苹果酸酶2乙酰化调控脑胶质瘤细胞增殖的机制  被引量：1

作　　者：张成 牛朝诗[1] 梅加明 司文霞 魏祥品 Zhang Cheng;Niu Chaoshi;Mei Jiaming(Dept of Neurosurgery,The Affiliated Provincial Hospital of Anhui Medical University,Hefei 230001;Dept of Neurosurgery,Fuyang Fifth People′s Hospital,Fuyang 236001)

机构地区：[1]安徽医科大学附属省立医院神经外科,合肥230001 [2]阜阳市第五人民医院神经外科,阜阳236001 [3]湖北理工学院医学院湖北省肾脏疾病发生与干预重点实验室,黄石435000

出　　处：《安徽医科大学学报》2021年第6期920-924,共5页Acta Universitatis Medicinalis Anhui

基　　金：国家自然科学基金青年项目(编号:81902860);安徽省自然科学基金(编号:1708085MH189)。
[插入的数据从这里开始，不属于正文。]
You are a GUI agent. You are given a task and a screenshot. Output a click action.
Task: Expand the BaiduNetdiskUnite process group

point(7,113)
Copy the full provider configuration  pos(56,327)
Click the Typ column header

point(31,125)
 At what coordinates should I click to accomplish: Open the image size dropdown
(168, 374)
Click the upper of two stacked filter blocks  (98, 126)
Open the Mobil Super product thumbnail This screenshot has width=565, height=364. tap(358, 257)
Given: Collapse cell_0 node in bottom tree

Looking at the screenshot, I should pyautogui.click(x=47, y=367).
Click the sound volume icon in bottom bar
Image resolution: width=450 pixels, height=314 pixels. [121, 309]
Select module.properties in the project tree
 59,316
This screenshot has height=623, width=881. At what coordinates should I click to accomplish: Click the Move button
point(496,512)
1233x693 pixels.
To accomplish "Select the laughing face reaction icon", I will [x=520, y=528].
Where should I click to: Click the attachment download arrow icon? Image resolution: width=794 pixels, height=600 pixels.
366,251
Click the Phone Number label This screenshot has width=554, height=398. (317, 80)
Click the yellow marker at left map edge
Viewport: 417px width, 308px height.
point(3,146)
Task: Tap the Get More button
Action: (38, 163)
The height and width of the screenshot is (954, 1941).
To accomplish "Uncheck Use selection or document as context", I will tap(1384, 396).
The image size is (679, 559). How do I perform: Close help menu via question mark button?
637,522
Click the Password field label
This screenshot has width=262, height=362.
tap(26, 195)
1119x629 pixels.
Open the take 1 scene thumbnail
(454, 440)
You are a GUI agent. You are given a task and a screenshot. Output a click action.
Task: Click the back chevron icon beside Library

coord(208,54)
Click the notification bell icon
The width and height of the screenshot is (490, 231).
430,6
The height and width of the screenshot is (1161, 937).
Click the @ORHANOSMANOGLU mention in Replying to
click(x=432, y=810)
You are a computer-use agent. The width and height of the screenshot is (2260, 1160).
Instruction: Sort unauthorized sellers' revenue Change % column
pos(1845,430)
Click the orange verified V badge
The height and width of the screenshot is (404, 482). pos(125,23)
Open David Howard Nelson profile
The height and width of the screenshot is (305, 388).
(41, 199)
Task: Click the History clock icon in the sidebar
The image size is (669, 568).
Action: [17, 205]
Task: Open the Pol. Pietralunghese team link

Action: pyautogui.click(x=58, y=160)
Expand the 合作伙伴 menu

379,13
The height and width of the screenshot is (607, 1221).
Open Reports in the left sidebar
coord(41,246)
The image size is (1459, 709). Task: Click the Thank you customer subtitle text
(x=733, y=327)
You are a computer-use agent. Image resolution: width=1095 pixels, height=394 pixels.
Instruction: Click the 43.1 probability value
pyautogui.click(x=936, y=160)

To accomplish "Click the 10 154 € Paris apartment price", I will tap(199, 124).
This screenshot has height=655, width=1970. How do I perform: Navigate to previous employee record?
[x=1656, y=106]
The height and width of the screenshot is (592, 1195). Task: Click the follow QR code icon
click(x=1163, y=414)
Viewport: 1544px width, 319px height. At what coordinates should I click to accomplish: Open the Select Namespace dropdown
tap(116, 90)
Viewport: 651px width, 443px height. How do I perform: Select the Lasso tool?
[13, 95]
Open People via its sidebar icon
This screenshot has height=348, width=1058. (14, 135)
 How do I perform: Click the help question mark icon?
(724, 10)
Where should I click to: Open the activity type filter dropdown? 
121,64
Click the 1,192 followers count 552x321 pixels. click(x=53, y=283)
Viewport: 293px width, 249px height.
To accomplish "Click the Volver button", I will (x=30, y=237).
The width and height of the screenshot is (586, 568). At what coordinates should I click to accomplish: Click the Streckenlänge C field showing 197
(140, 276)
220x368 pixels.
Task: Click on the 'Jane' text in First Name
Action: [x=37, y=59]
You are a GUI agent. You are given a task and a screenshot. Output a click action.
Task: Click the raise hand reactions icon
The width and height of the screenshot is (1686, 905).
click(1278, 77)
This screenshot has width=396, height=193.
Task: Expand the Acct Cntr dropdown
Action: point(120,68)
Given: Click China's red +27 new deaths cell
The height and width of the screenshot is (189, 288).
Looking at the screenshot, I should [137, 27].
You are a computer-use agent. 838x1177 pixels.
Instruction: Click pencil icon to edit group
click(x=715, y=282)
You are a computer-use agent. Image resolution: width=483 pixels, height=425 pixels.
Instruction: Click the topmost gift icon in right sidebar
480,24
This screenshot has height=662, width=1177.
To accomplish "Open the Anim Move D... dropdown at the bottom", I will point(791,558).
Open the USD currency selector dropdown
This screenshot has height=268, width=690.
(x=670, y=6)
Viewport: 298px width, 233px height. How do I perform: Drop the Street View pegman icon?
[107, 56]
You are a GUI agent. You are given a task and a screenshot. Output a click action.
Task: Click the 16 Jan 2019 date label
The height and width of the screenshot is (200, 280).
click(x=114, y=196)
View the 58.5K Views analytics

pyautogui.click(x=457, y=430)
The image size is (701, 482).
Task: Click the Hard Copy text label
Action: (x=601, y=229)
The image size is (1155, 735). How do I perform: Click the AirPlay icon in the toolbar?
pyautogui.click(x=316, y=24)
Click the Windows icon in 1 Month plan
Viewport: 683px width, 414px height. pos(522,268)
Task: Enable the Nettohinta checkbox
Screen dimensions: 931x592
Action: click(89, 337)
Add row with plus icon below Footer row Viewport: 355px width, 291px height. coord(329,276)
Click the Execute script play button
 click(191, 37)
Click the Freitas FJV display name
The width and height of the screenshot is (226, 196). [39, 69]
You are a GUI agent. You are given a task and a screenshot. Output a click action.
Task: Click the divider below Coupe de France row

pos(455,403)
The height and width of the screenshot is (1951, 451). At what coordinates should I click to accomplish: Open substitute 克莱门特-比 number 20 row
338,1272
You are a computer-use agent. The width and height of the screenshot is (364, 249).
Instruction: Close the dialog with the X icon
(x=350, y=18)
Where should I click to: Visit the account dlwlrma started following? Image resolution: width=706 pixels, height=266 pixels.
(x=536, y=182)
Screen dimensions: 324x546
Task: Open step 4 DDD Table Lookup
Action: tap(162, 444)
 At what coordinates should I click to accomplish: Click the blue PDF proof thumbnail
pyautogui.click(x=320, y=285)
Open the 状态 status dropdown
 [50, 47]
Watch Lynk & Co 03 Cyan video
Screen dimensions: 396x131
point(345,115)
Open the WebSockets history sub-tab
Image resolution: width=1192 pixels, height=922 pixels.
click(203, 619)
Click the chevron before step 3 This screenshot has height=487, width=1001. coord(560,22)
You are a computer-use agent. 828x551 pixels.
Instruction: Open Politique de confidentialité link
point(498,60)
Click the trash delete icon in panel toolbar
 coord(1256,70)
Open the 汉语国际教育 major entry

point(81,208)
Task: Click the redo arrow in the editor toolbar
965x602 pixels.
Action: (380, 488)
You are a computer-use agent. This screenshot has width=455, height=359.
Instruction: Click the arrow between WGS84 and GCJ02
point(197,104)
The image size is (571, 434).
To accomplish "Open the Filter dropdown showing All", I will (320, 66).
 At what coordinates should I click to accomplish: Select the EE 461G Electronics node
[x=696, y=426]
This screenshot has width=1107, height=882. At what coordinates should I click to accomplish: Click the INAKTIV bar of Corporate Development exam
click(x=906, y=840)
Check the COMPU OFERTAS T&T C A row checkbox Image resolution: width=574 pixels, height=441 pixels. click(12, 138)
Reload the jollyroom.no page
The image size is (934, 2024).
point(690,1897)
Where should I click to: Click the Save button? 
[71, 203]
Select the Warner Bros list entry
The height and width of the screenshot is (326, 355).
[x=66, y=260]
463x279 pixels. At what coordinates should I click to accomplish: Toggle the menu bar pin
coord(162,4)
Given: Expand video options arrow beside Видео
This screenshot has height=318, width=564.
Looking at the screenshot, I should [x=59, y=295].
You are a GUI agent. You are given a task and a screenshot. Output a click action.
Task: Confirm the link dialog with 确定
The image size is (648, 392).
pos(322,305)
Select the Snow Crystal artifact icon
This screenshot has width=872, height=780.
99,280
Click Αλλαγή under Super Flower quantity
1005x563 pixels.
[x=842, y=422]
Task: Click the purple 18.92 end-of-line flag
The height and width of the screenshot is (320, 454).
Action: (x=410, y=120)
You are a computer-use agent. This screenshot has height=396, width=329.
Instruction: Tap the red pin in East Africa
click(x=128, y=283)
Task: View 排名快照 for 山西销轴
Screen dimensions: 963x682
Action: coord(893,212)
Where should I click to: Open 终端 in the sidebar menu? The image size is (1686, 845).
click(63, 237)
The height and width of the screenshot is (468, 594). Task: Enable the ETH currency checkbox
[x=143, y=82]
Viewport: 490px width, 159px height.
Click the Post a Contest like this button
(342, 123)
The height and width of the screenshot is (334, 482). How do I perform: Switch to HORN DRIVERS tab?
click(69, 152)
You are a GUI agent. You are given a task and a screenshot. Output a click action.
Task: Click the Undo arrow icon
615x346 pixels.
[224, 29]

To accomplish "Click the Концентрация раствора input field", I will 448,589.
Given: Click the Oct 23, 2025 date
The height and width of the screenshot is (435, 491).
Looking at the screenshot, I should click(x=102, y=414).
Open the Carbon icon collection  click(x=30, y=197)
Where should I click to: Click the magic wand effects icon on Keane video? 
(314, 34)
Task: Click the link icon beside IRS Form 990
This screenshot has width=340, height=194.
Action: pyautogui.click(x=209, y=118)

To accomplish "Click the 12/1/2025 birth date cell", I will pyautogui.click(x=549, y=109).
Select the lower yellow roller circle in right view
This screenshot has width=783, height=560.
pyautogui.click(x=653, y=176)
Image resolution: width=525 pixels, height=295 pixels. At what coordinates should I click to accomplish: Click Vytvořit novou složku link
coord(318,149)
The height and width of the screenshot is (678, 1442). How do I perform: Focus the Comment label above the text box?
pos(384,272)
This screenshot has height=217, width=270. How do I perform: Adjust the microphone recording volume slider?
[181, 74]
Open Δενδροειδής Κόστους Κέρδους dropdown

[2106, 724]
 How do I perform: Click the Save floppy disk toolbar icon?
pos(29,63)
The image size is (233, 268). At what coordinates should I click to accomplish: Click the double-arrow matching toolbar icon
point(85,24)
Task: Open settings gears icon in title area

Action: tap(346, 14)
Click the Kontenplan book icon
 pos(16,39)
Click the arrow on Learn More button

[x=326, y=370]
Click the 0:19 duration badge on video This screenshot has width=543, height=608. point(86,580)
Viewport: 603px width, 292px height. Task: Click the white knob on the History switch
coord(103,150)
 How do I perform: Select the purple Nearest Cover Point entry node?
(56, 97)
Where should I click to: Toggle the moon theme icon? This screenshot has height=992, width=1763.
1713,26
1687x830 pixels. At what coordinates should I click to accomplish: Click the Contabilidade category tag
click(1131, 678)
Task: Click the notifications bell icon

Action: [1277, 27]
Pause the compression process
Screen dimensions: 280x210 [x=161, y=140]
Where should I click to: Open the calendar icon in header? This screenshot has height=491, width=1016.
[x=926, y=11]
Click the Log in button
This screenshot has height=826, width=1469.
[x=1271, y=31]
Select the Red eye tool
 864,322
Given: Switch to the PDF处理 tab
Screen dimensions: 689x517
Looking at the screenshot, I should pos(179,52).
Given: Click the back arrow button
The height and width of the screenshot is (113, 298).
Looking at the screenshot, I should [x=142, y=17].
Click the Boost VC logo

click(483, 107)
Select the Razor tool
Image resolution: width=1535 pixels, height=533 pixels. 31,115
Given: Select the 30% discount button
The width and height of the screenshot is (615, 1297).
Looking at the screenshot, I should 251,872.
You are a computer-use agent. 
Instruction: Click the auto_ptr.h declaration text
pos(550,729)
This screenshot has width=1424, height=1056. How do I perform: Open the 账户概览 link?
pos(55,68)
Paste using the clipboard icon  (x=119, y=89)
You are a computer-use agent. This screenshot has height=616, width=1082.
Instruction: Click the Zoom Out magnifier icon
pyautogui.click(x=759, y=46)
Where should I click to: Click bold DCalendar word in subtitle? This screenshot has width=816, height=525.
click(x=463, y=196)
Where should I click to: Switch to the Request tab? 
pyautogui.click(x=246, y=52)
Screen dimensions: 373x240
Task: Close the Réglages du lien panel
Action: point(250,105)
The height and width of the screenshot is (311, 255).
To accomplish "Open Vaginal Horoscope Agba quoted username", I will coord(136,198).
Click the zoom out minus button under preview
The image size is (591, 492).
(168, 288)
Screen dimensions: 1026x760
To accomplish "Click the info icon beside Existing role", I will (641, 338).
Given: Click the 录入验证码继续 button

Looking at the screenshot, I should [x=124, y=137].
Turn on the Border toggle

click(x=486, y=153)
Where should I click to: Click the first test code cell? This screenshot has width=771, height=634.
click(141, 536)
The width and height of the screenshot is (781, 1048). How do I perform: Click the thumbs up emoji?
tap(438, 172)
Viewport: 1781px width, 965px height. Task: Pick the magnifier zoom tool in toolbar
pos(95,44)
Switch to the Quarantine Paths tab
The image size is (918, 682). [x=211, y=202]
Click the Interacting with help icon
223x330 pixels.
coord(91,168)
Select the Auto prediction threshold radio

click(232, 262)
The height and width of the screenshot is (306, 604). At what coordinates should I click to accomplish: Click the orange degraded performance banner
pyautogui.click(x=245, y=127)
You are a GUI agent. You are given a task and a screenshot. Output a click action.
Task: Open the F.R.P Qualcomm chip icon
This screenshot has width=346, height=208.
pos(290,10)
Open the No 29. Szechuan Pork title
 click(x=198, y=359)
摘　　要：目的研究苹果酸酶2(ME2)的乙酰化修饰在恶性脑胶质瘤细胞系U87MG增殖中的功能及其分子机制。方法基于序列保守性并结合质谱数据库,预测ME2的乙酰化修饰位点,再构建点突变体,转染细胞,通过免疫沉淀(IP)和Western blot确定修饰位点;通过293T细胞纯化ME2野生型和突变体,检测乙酰化修饰对ME2酶活的影响;通过共转染、富集纯化并结合酶活实验,检测去乙酰化酶Sirtuin3(SIRT3)对ME2酶活、细胞内活性氧(ROS)及NADH水平的影响;在U87MG细胞中用shRNA敲低内源ME2后,回转野生型和模拟乙酰化突变型,检测ME2的乙酰化对细胞增殖的影响,并通过裸鼠成瘤在动物水平验证;通过Western blot在恶性脑胶质瘤临床样本中检测癌与癌旁组织中ME2的乙酰化水平差异。结果K156是ME2主要的乙酰化修饰位点,该位点的乙酰化会抑制ME2活性并抑制U87MG细胞增殖。SIRT3去乙酰化ME2,提高ME2活性,促进NADH的生成,降低细胞内ROS水平。结论SIRT3调控的ME2乙酰化修饰通过提高自身酶的活性,上调细胞NADH水平,降低ROS水平,从而促进U87MG细胞增殖。Objective To study the function and molecular mechanism of the acetylation of malic enzyme 2(ME2) in the proliferation of malignant glioma U87 MG cells. Methods Based on the conserved sequence and combined with the mass spectrometry database, the acetylation modification sites of ME2 were predicted, point mutants were constructed, transfected cells were transfected, and the modification sites were determined by IP and Western blot. The wild-type and mutant of ME2 were transfected into 293 T cells and purified to detect the effect of acetylation on ME2 enzyme activity. The effects of deacetylate Sirtuins 3(SIRT3) on the activity of ME2, ROS and NADH were detected through co-transfection, purification, combined with enzyme activity experiment. After knockdown of endogenous ME2 with shRNA in U87 MG cells, the effects of ME2 acetylation on cell proliferation were detected by stable ectopic expressing wild type ME2 and mutant, which was verified at the animal level by tumor formation in nude mice. Western blot was used to detect the difference of the acetylation level of ME2 in the clinical samples of malignant glioma. Results Results showed that K156 was the main acetylation site of ME2, which inhibited the activity of ME2 and the proliferation of U87 MG cells. SIRT3 deacetylated ME2, improved its activity, thus promoting the formation of NADH and reducing the intracellular ROS level. Conclusion SIRT3-deacetylated ME2 can promote the proliferation of U87 MG cells by increasing the activity of its own enzymes, up-regulating the level of NADH and reducing the level of ROS.

关 键 词：代谢酶 乙酰化 苹果酸酶 脑胶质瘤 

分 类 号：R739.4[医药卫生—肿瘤]